I threw her a party after he gastric bypass surgery not to mention making a special day for her birthday but yet she actually got mad at us last year for not throwing her a big 60th bday party... Who were we going to invite (she doesn't talk to her neighbors, her father, her siblings, her ex-coworkers). The list would have consisted of her, us, BIL and her 2 friends she has left. which is what we normally do anyway for her birthday

Made a bunch of lies about losing her state subsidized housing which took me many phone calls and meetings and embarrassment to work out only to find out it was ALL lies.

I wait on her hand and foot when I'm around... If not me then the kids.. Which I don't mind being polite but it disgusts me when she acts like its our job and not a privilege.

We took FIL to our home when she was sick so that he would not have to go to a nursing home. We ran out in the middle of the night when FIL was sent to hospital only to find out she was exaggerating as usual. We have wasted many many hours in the ER due to her "antics". 

It was mostly our friends that came to FIL's wake and funeral that she insisted on doing both.. Doesn't she understand we have a lot of good friends who also feel sorry for her all the time and even they offer to do stuff for her even though she is usually just fine and is ungrateful. She doesn't concentrate on all we DO. Instead she cries over ridiculous stuff that we CAN NOT DO..

Lied about how much money she got from FIL's insurance and Her father... Puts it in BIL's name and then tells us "BIL" bought her this and "BIL" bought her that (with her own money to try to make us feel we are not doing enough or our share). Never thought to pay off A loan you had to consign for so they will stop harassing us.. Never thought for a minute of spending a dime on us or the kids to show she appreciated all we have done and spent on her over the years. She also made you co-sign for a student loan that she barely pays and she never earned a penny with the certificate she received. She went on SS disability right after she got certificate as a medical assistant.

Takes advantage and occasionally has us back up a lie for her even if it might affect us. Soc security, housing, food, utilities, Home health program and anything else she can get her hands on. 

Can't tell her our plans cause even if they are for the kids she will come up with something (ailment for her or FIL (before he passed) ) to ruin it. Tells you that you have to be "on call" when BIL's away and to stay close by and vice versa. Not allowed to make plans during those times and definitely not tell her if we do... That's just plain sick. BIL can't even tell her he was going to Aruba because she threatens us with her damn non existent panic attacks. 

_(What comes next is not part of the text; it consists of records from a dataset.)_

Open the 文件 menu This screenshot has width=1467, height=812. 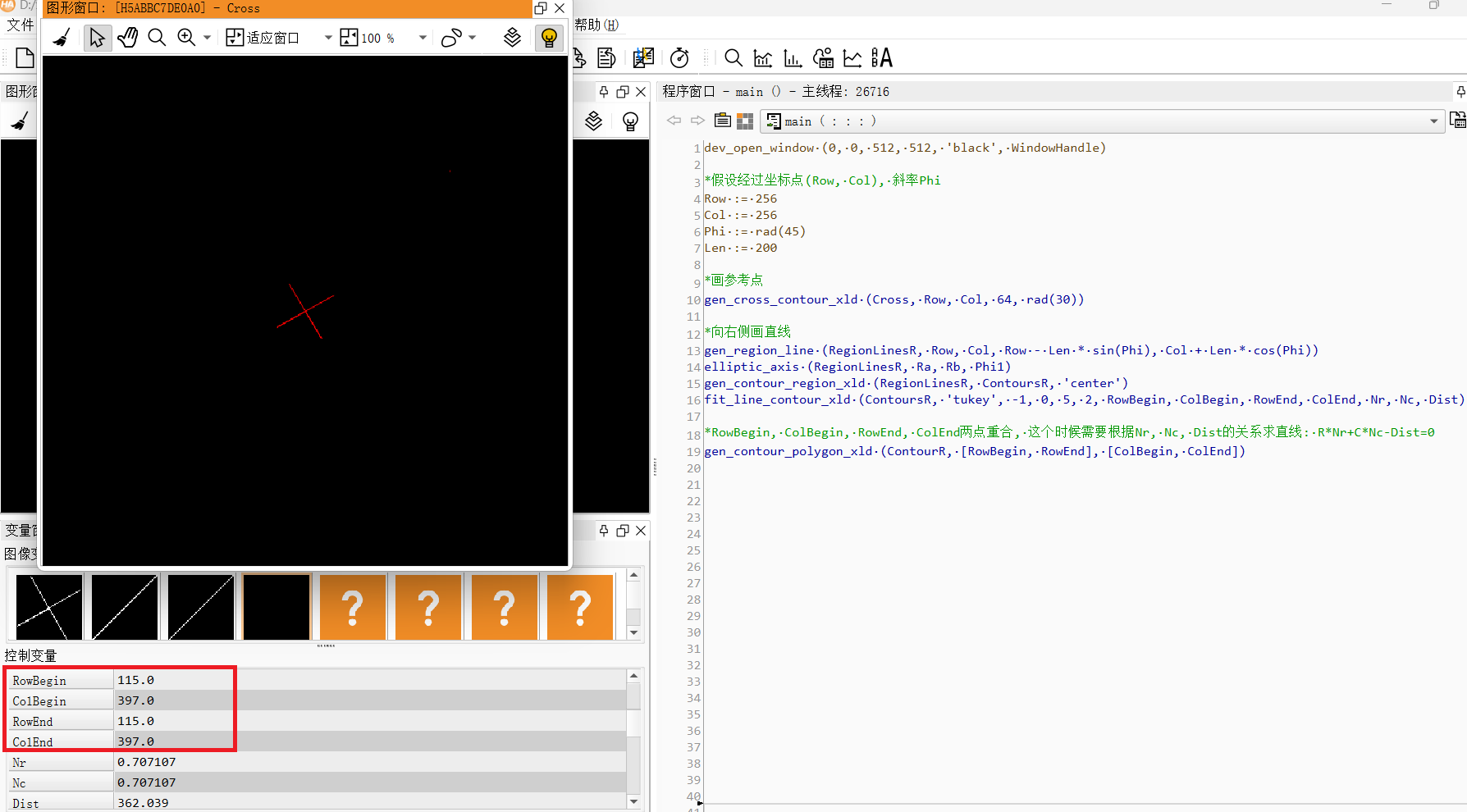(21, 25)
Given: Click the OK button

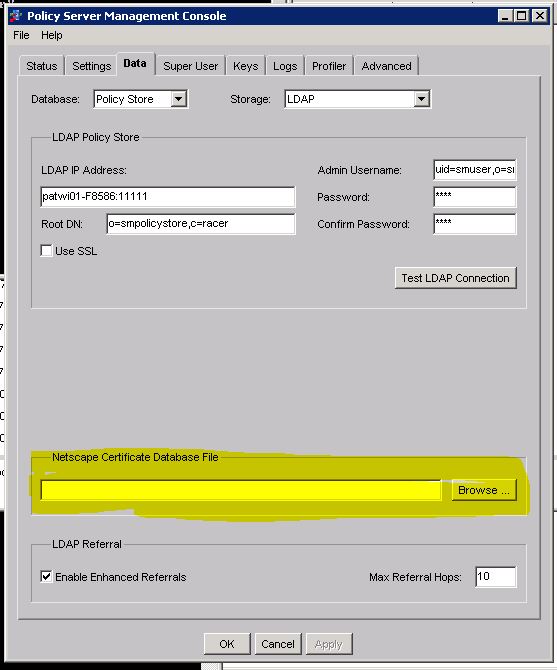Looking at the screenshot, I should tap(227, 644).
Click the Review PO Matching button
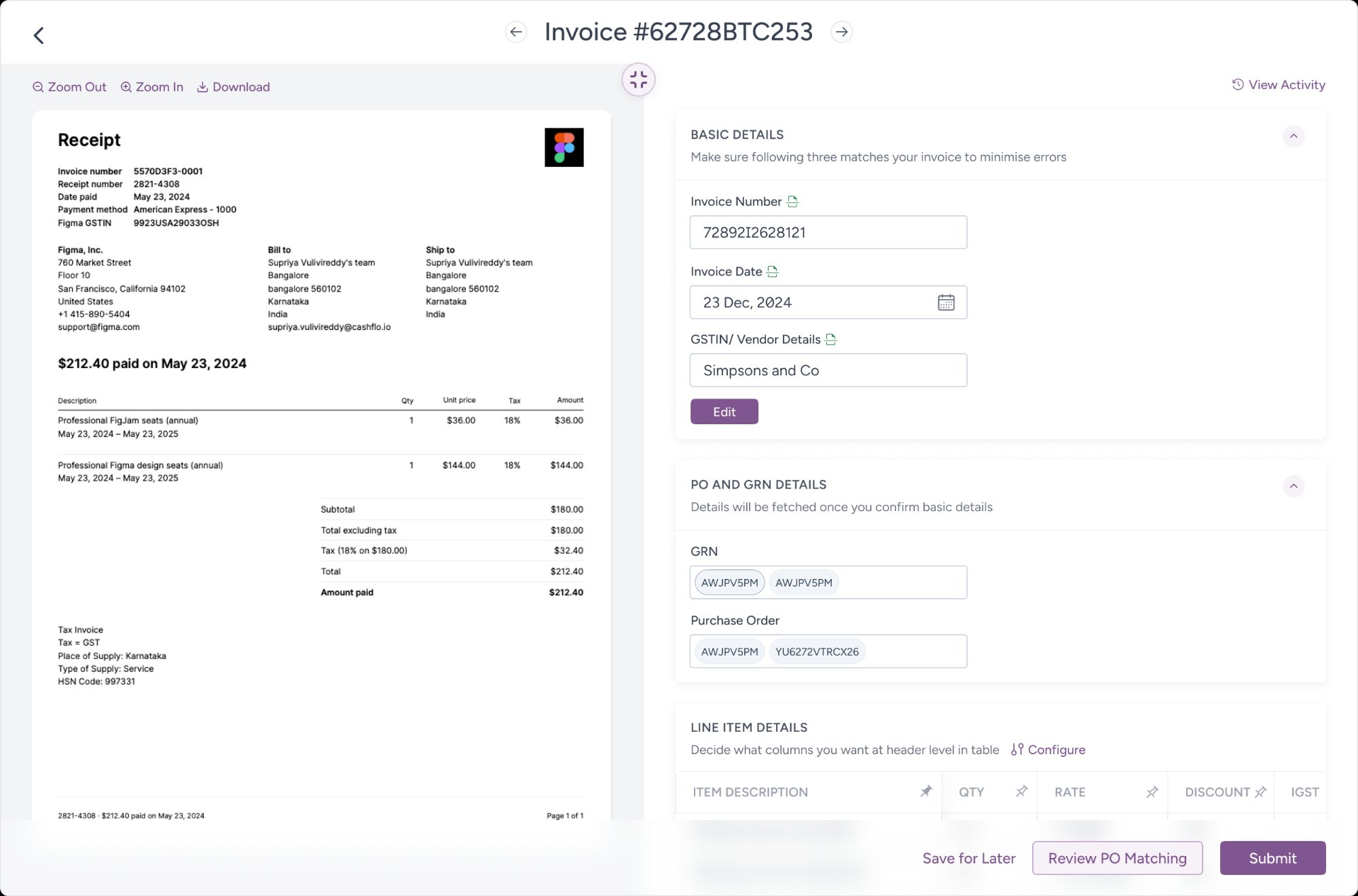Viewport: 1358px width, 896px height. [1117, 858]
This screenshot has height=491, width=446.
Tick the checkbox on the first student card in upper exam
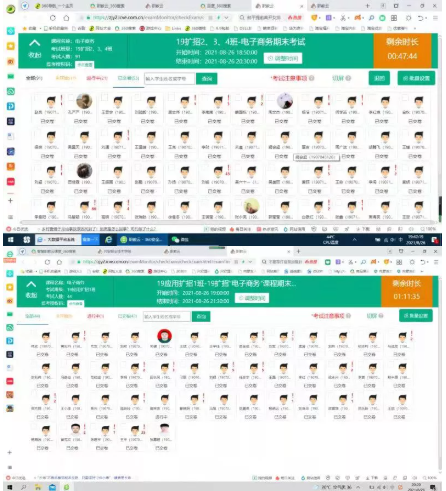[37, 97]
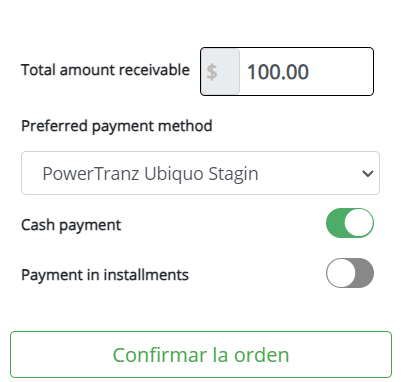408x382 pixels.
Task: Confirm the order with Confirmar la orden
Action: 201,354
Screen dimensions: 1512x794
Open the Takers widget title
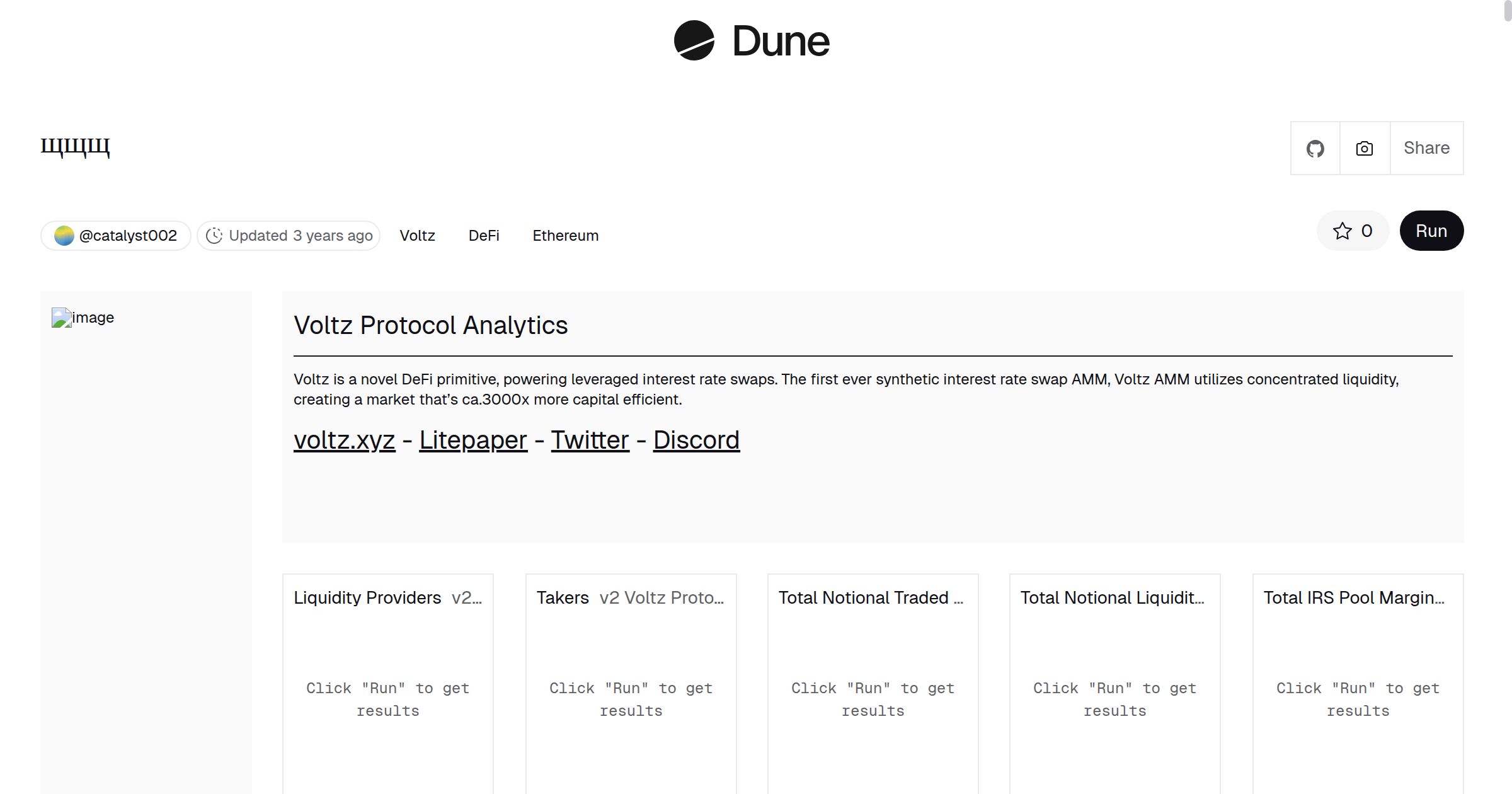pos(563,597)
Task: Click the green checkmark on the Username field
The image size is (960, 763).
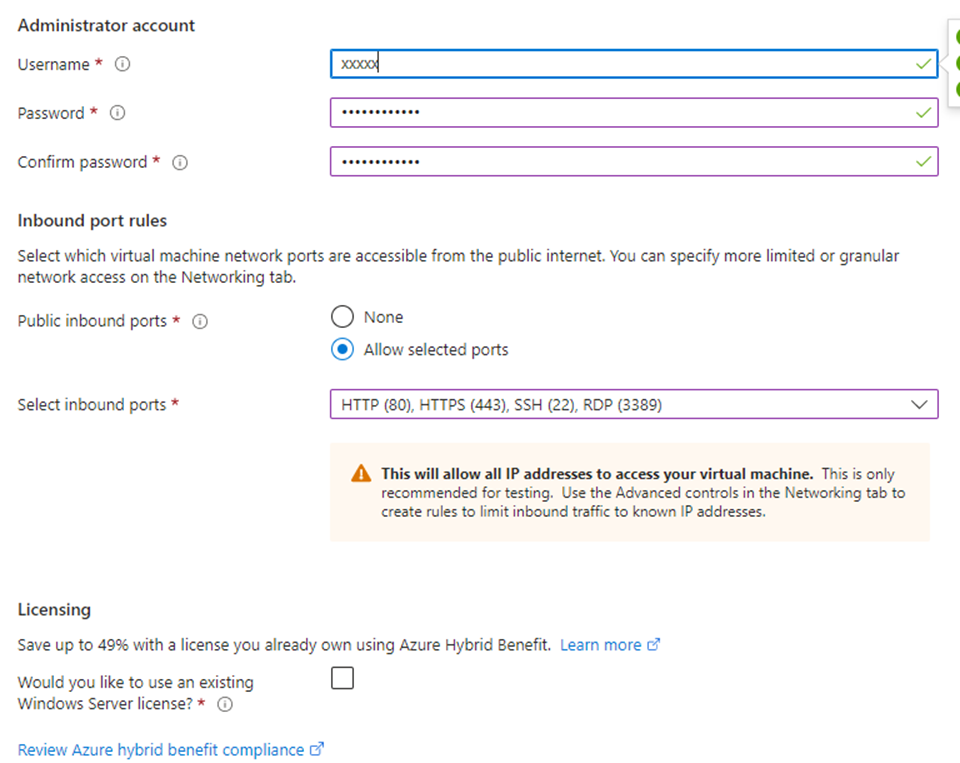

Manipulation in every thing she does to somehow control you and many times it works. If it doesn't somehow benefit her she wants nothing to do with it


Despite what you think I Truly feel I come second to her... Mostly because I think you think that I will always get over it when I have to take a backseat (literally too) to her and that's easier for you then worrying about her getting mad at you. I think you are so afraid to upset her and that's how she controls you (ie... Calling her every day, calling her when we are away, making the kids call her, running over there when ever she needs something, doing whatever she asks when she asks you, etc)
You also defend her or make excuses for her behavior instead of doing a damn thing about it. And not "what I want you to do" you don't do anything at all. Never any consequences. But you have no problem telling me off if I'm being unreasonable. That doesn't make sense. You rather have me mad at you then her ? Really ??? You allow her to walk all over us over and over again and it's only going to get worse. She's only 61 years old for gods sake. She needs to do something by herself for herself once in a while instead of you constantly rescuing her.
She can't take her own car for an oil change or emissions
She can't change her own curtains or change a light bulb
She can't clean her own closet
She can't take her garbage to the dumpster (you had to take it to the curb every week when she was in corner apt)
You had to also run over and carry her groceries up
She can't move her car when they plow
Instead of getting roadside assistance for 3.00 a month she expects you to stop what your doing and run over whenever she has the slightest problem... She is not right around the corner it's 20 mins or more each way
She would take time from her grand kids with us in a heartbeat because she is selfish.she constantly asks me to call so and so for her or make appt for this and that. Come on, she can't make a friggen phone call herself ???


----------



## motherofone (Jan 10, 2013)

I got to the cried paragraph and didn't really need to read anymore. Your mother in law likely has a personality disorder and you have been sucked into the vortex. 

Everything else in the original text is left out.